Brother Gerald Bolling from Black Family Reunion (2020) by Marie Alarcon. Photo courtesy of the artist.

There was one project still in development as the pandemic hit and so the pivoting was more gradual than abrupt for Marie Alarcon’s activation in response to the “Black Family Reunion” mural near West Fairmount Park. Alarcon had both made work about Black community cohesion and identity in West Philadelphia and had also been living in the area near the mural for many years. Based on these connections, she had become familiar with several people who had grown up in the neighborhood, moved away, and then returned as older adults. This intrigued her as a kind of updated interpretation to what it meant to be a Black family unit today and what the concept of “reunion” meant in the very neighborhood where the mural was located. Jumping off from that premise Alarcon had to resolve how to produce video portraits and interviews using physical-distancing for the four people she ended up profiling, and to make a work that would live entirely online. The resulting video captures a moment in time and elegantly, respectfully (and safely!) weaves together the experiences of four individuals seeking out community in the Belmont and Mantua neighborhoods. In this depiction Alarcon creates a layered view of a place that expands our sense of the stakes of belonging today.

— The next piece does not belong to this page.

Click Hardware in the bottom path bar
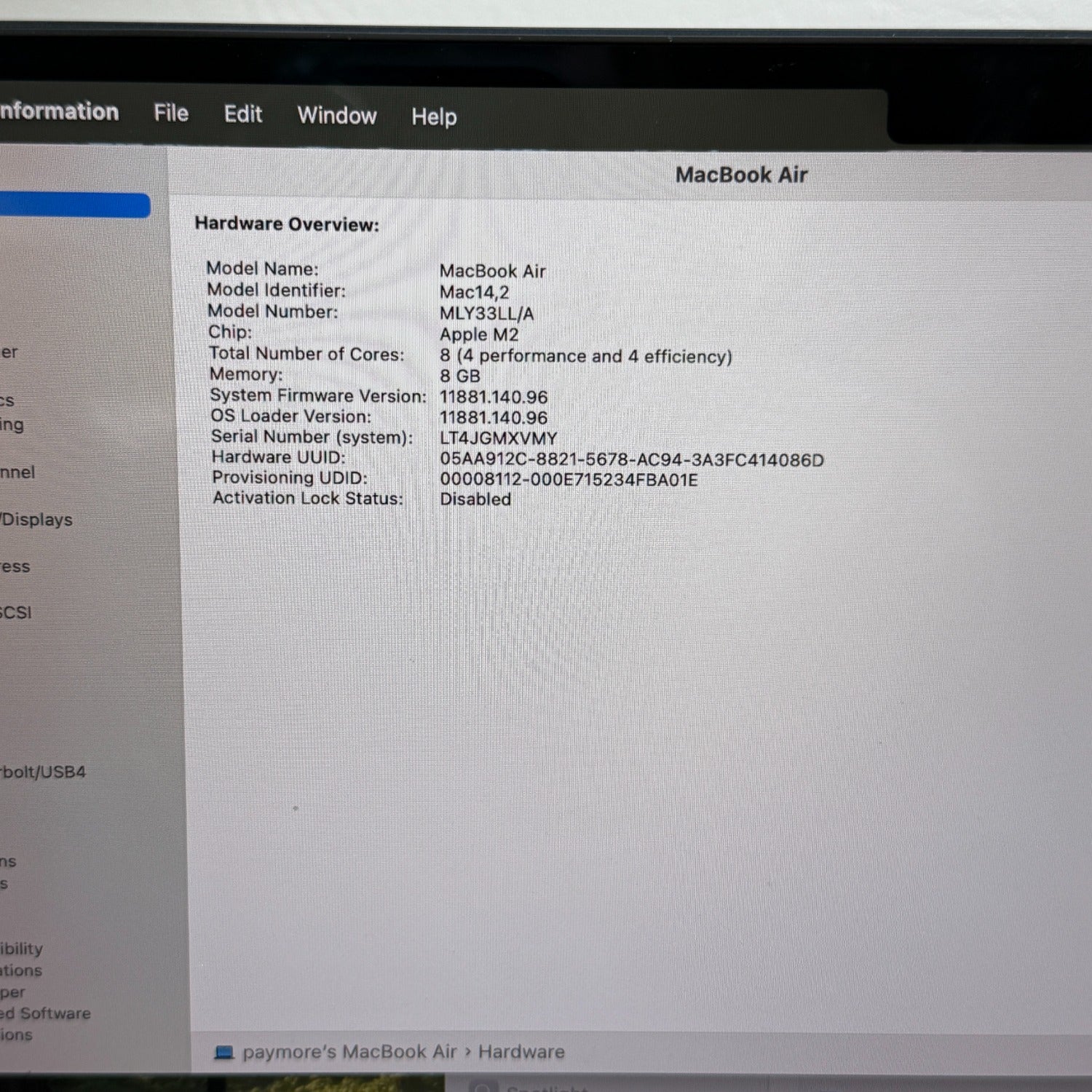 (x=521, y=1052)
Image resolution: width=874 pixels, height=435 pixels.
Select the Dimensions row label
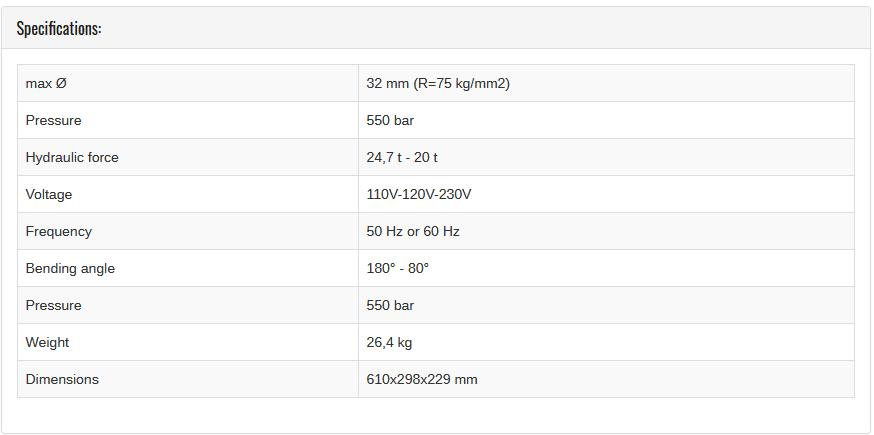click(62, 379)
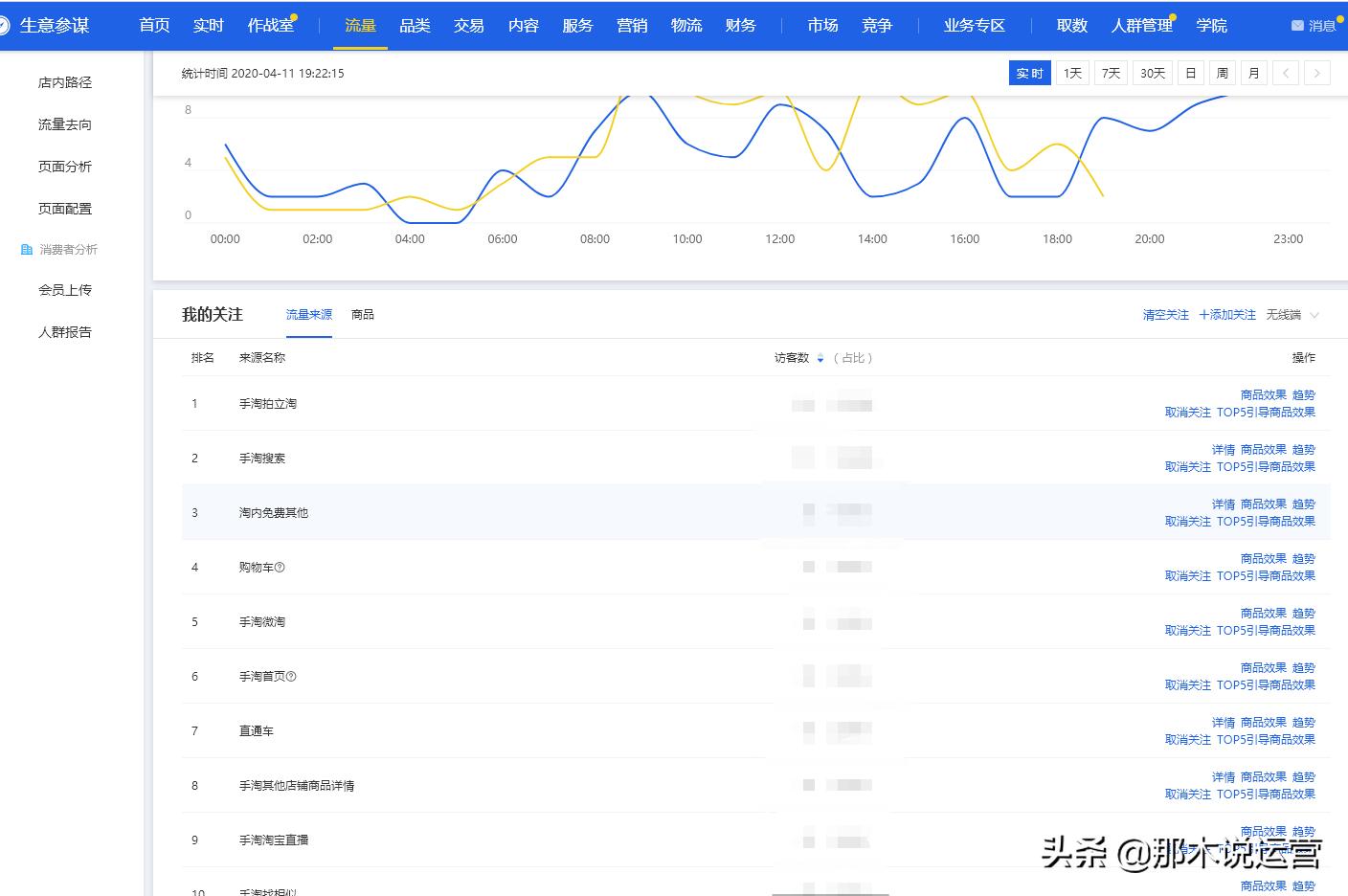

While the exhibition of artworks made through the activations planned for the Summer of 2020 had to be pushed back, the revised timeline for “Power Map” offered an opportunity to take the three live activations and the two pandemic activations into a virtual space that could build on a partnership between MAP and the online Public Art Archive (PAA) to document and map the past work of Mural Arts and highlight special projects. The resulting virtual exhibit allows the geographically-linked map of the PAA’s collection management system to put the historic murals on equal footing with the newly commissioned activations. The result is truly exciting and in a moment of disappointing project cancelations, it stands out as a solution to pandemic art documentation that really expands what is possible from a conventional exhibition format. 

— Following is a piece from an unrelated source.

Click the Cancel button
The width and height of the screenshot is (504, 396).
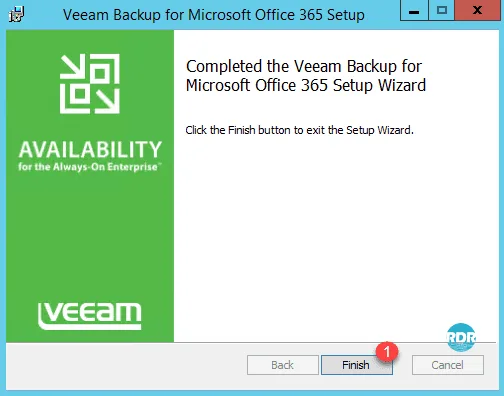click(x=447, y=365)
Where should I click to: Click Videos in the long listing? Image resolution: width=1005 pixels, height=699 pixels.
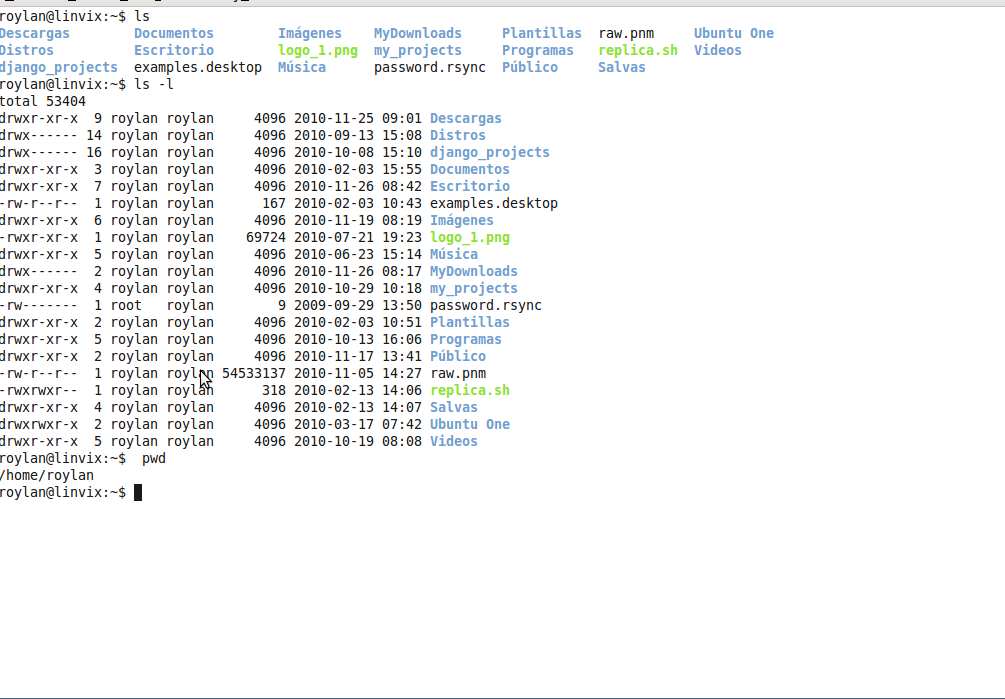point(453,441)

Looking forward, there is room to use these/MAP’s murals as prompts to consider not just how they witness change but also how the way we witness and see has changed. Our conceptions of power and how to depict it may no longer be limited to an anonymous figure raised an arm alongside a powerful quotation, an iconic athlete in a suit, old family photos showing where we’ve been, the image of queer normalization, and the depiction of emboldened direct action advancing national independence. And yet, these approaches offered starting points for the incredible range of concepts pursued by the “Power Map” artists who put these murals in dialogue with contemporary concerns about ownership of land, women’s rights, Black dignity, community cohesion and the politics of representation. The layering of activation on top of or inspired by or in dialogue with the original mural also demonstrates ways to engage the past with contemporary concerns.

Taken together these projects generously offer us a map for making images that deal with power as it currently exists. They offer insights into the key questions facing artists today about how to see and reveal the complex and urgent questions of our time. If we follow this map we can be led to a world of image-making that leads us in many directions at the same time – drawing from the past, but alive and unfolding.

Footnotes: 

Interviews were conducted by the author with Jane Golden on May 22, 2019, with Ann Northrup on December 13, 2019 and with Kent Twitchell on February 21, 2020. Thanks to Hal Martin for their transcription of the interviews with Jane Golden.